We can’t turn the clock back and there never was a golden era when all trade and commerce was wonderful, when shopkeepers wouldn’t tread on others’ trade, but it would be good to stop the domineering behaviour of the giants, and if they are also exploiting their staff and their suppliers and offering non-compliant goods without sanction then surely there comes a point when monopoly laws must be invoked.

Josh Golding says:
4 December 2015

Amazon have gone from a 100% record for my ease of delivery, price and availability of the item I wanted, to this cumbersome beast. Amazon logistics are a joke and they deserve to lose their market share for the sloppy half baked service they have become.

Paul Rees says:
5 December 2015

NO WAY! Quality? Destroy more High Street Shops?

Nina says:
5 December 2015

Since retiring from full time to part time working combined with studying I am out and about locally more than I ever was when working all week in town with a long commute. I enjoy shopping in different places, the Co-op, deli’s, real greengrocers, occasional big shops at Tesco or Waitrose and home delivery for family gathering catering. Sometimes I bump into acquaintances who I haven’t seen for a while, try a new product, find a bargain, notice a local show or fete and just enjoying the buzz of life. The thought of automating my food shopping via Amazon or any other multi doesn’t appeal to me but I love Amazon for many other things including Prime delivery, even though that actually costs more despite having paid a subscription. So not for me at the moment.

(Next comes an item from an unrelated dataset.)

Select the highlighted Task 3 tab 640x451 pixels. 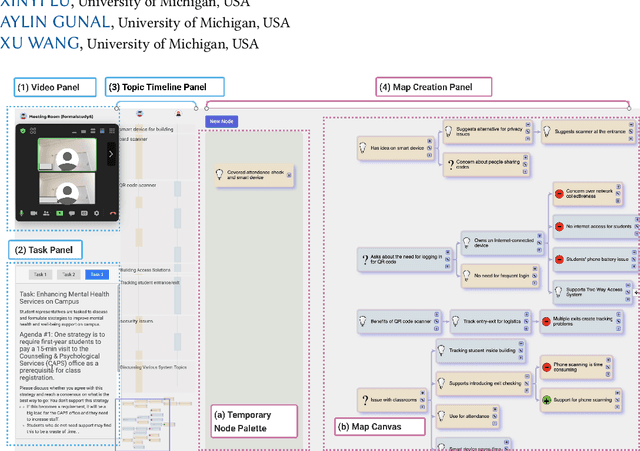[96, 274]
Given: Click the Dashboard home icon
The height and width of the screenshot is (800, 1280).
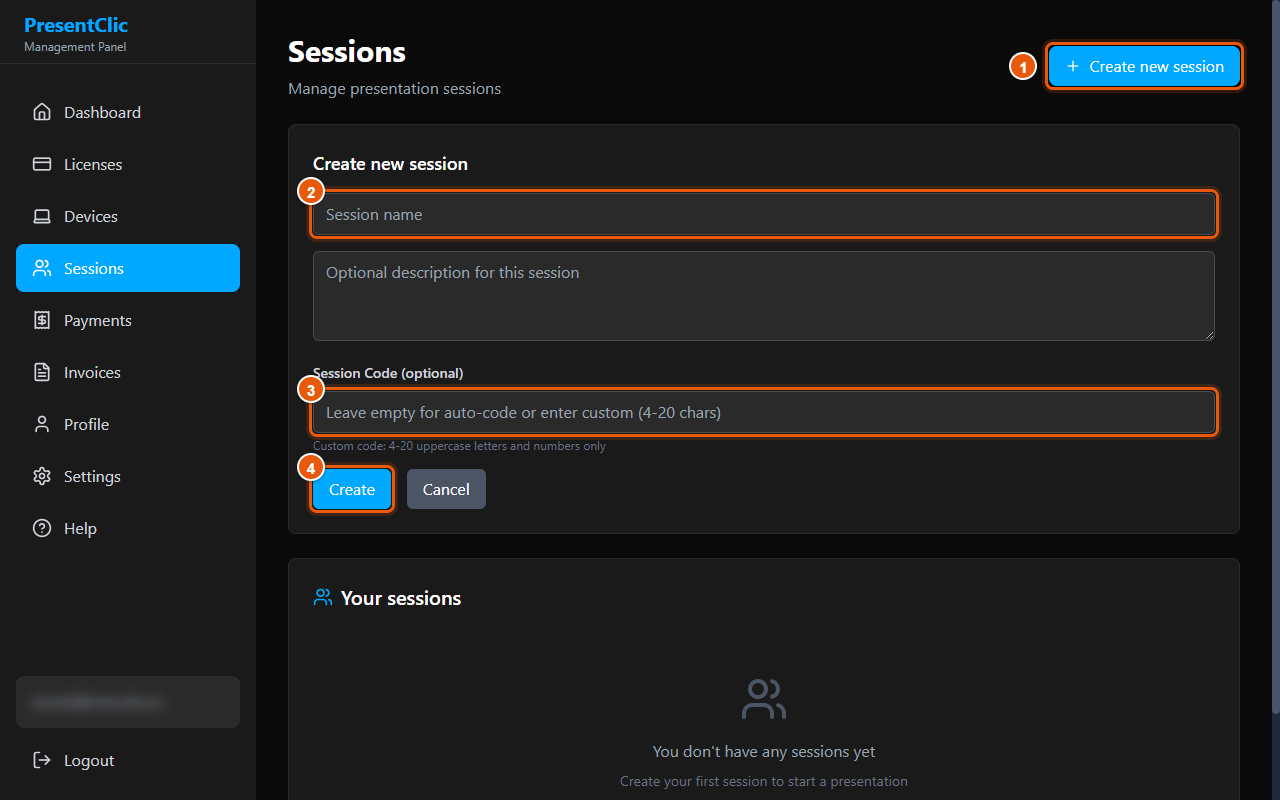Looking at the screenshot, I should click(42, 112).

I try & support firms paying their fair share of tax ie John Lewis over Amazon these days. Admittedly I use a Kindle (bought in JL) as it is a great product. As for this venture I’m sure it may well worry supermarkets as Amazon is generally fiercely competitive on price and does offer excellent customer service. Personally I prefer to walk to do my shopping locally and will continue to do so.

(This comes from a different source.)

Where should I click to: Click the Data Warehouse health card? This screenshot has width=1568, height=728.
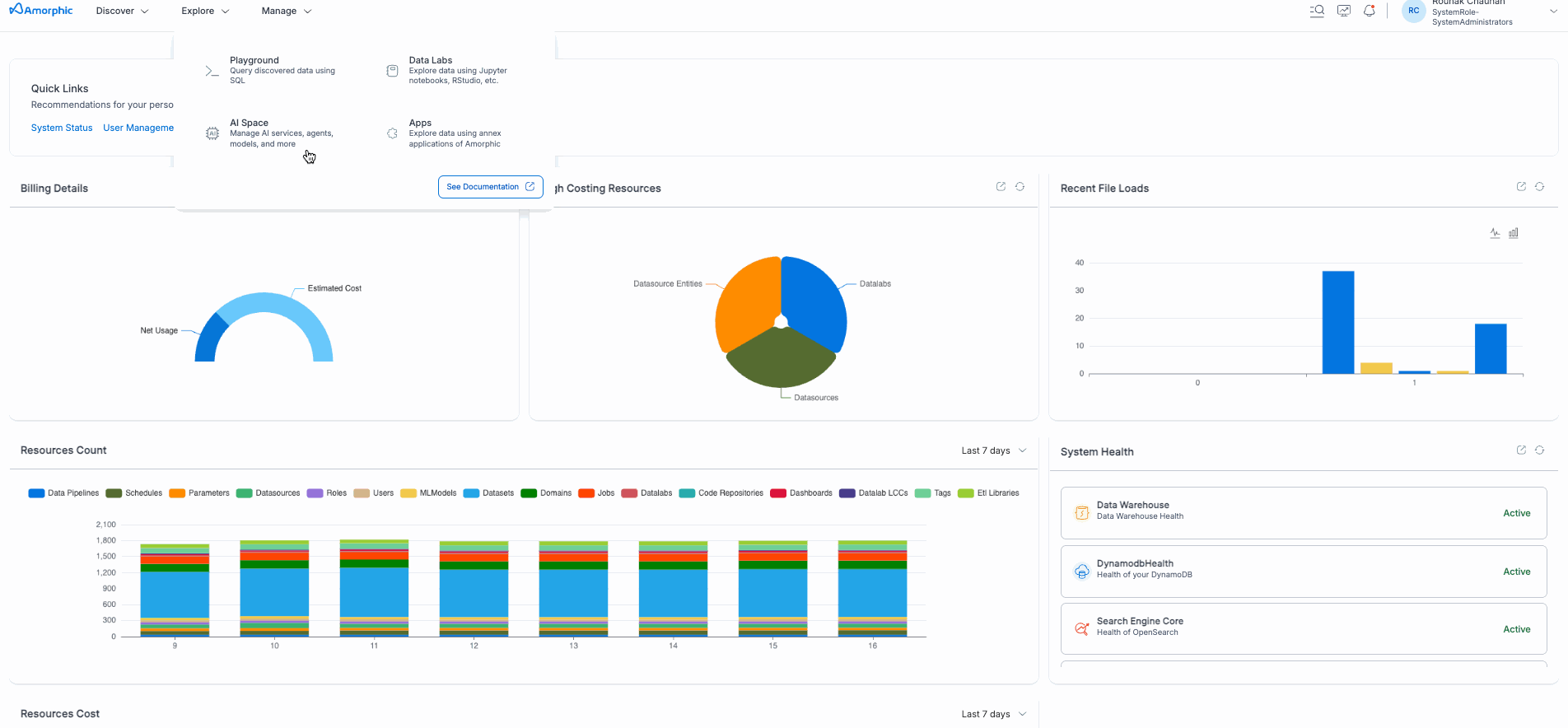point(1303,513)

Amazon are a disgrace! I used them a lot but then they arbitrarily put up the Prime facility by nearly 100% and even though I never download content etc. it was take or leave it. Added to this are they way that they treat their employees and the non-payment of U.K. taxes.
Furthermore they are not the cheapest as I found out when I started some research for items that I wanted to buy online and having to spend at least £20 for “Free” delivery beggars description. Next day delivery does not bother me.
I shall not under any circumstances buy from Amazon again.
My advice is shop around folks you will be surprised.

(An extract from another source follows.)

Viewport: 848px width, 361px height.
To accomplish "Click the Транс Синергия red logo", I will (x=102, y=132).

Why would I shop with Amazon and have to pay prime membership for the privilege?

Joe Wharry says:
5 December 2015

Admire the pofessionalism and convenience of Amazon. But this? A fridge too far!

Jaybee

Housebound, I need to use any and all of the online order/delivery services. More competion in the market means more competive pricing of store cupboard goods which I often have to rely on.

Greg Conway says:
5 December 2015

I would like to avoid using tax-avoiding Amazon completely, but as it is sometimes the only source for something essential, I have to admit using it on rare occasions. I would NEVER use it for food.

Susie B says:
5 December 2015

I have no intention of buying groceries from Amazon, which I only use for occasional books and vouchers. I prefer Sainsburys,Waitrose and farmers markets for fresh veg etc.